Hormone-autonomous cell culture from cotydelonary tissue of the marine plant Cymodocea nodosa

Abstract

Abstract In vitro germinated seedlings of ­Cymodocea nodosa were used as a source of young embryonic tissue for cell culture. Histological study of the cotyledon revealed the presence of meristematic tissue that gave rise to the first leaf of the plantlet, which released large numbers of cells after enzymatic digestion and thus indicated great growth potential. An effective enzymatic digestion protocol for C. nodosa meristem tissue was developed; this consisted of a 24-h digestion period at 28°C using a 0.6-m enzymatic solution (plasmolysis medium containing 1% (w:v) cellulase and hemicellulase).
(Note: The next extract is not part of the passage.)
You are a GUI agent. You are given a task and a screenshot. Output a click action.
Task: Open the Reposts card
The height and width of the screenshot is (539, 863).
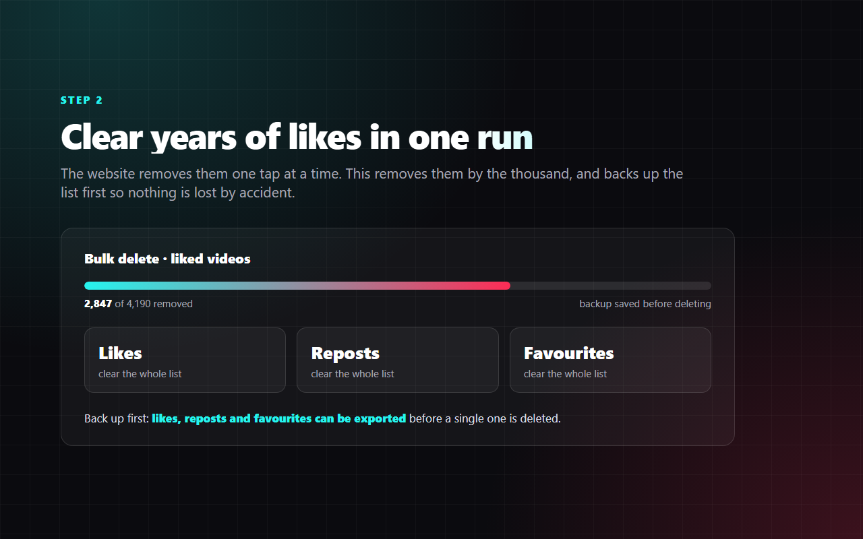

It was necessary to add citric acid (0.02 m) as an antioxidant to the enzymatic solution to obtain the highest cell yield and viability (mean±SE: 371.6±30.1×105 cells g-1 fw and 97.8±0.6%, respectively). NaCl and other salt components of the seawater were key factors in the establishment of axenic cell cultures and their further progress; their absence in the medium inhibited contaminant overgrowth. Nevertheless, cells maintained growth for 90 days, even without hormones and deprived of salts, although these salts might be necessary to allow the development of morphogenetic programmes desired for plant production. In this manner, we generated a basic tool for the future of C. nodosa in vitro culture that will allow the establishment and maintenance of hormone-autonomous cell cultures with strong potential in future biotechnology for marine higher plants.